Consideration should be given to the limitations of using llms, which are transversal into the healthcare field beyond mental deterioration detection. The potential biases and lack of inherent transparency stand out among the risks of applying these models for medical purposes. The latter black-box problem, also present in traditional opaque ml models, is particularly critical in the healthcare field by negatively impacting the decision process of physicians due to their limited corrective capabilities and even the end users, limiting their trust in medical applications. Moreover, these systems’ current limited memory management capability is worth mentioning, which prevents the realization of longitudinal clinical analysis. The same applies to the associated complexity of context information management. Ultimately, the difficulty in collecting data due to the sensitivity and confidentiality of the information in the medical field should also be mentioned.

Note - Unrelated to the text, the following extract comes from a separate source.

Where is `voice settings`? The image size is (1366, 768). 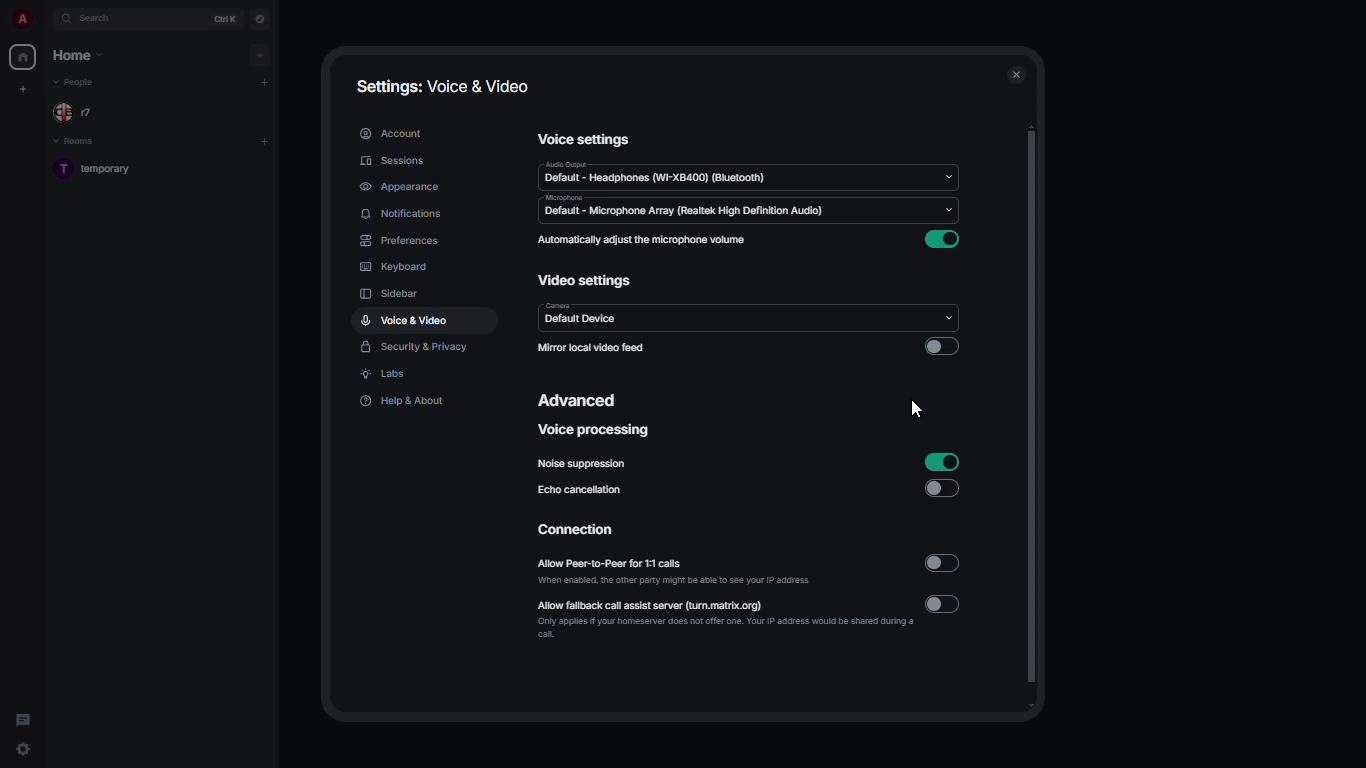
voice settings is located at coordinates (584, 138).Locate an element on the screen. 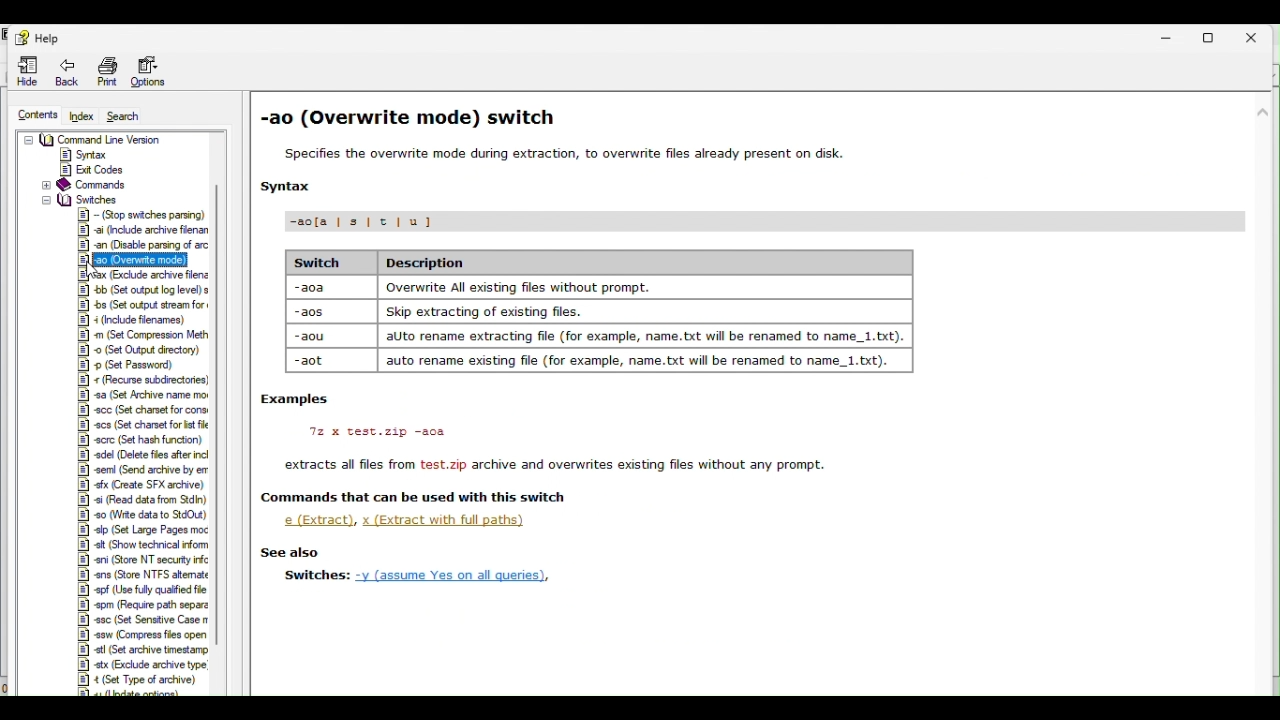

More in detail, the solution provides interpretable ml prediction of cognitive decline in real-time. rlhf (i.e., prompt engineering) and explainability are exploited to avoid the “hallucination” effect of llms and avoid potential biases by providing natural language and visual descriptions of the diagnosis decisions. Note that our system implements ml models in streaming to provide real-time functioning, hence avoiding the re-training cost of batch systems.

Summing up, we contribute with an affordable, flexible, non-invasive, personalized diagnostic system that enables the monitoring of high-risk populations and offers companionship. Ultimately, our solution democratizes access to researchers and end users within the public health field to the latest advances in nlp.

Among the challenges and potential ethical concerns raised by the application of ai into the healthcare field, the double effect principle must be considered. In this sense, few can deny its promising potential to provide innovative treatments while at the same time presenting safety-critical concerns, notably regarding their interpretability. Apart from the algorithmic transparency mentioned, the main considerations are privacy and safety of the medical data, fairness, and autonomous decision-making without human intervention. In future work, we plan to test the performance of new approaches, such as reinforcement learning, to enhance the system’s personalizing capabilities further. Moreover, we will explore co-design practices with end users, and we seek to move our solution to clinical practice within an ongoing project with daycare facilities. Note that reinforcement learning with human feedback will also allow us to mitigate some of the limitations discussed, such as physicians’ lack of interpretability and corrective capabilities. The latter will also have a positive ethical impact on the deployment of llm-based medical applications by ensuring fairness. The societal impact derived from reduced costs compared to traditional approaches may result in broader accessibility to clinical diagnosis and treatment on a demand basis. The equity will be impulsed by the capability of these systems to provide unlimited personalized support. In future research, we will work on mitigating health inequities by performing longitudinal studies to measure bias in our ai solution, particularly related to the algorithm design, bias in the training data, and the ground truth. Underperformance in certain social groups may also be considered. For that purpose, we will gather social context data, which will allow us to measure equity (e.g., gender, race, socioeconomic status, etc.). To ensure patient data protection while at the same time increasing data available for research, federated learning approaches will be explored.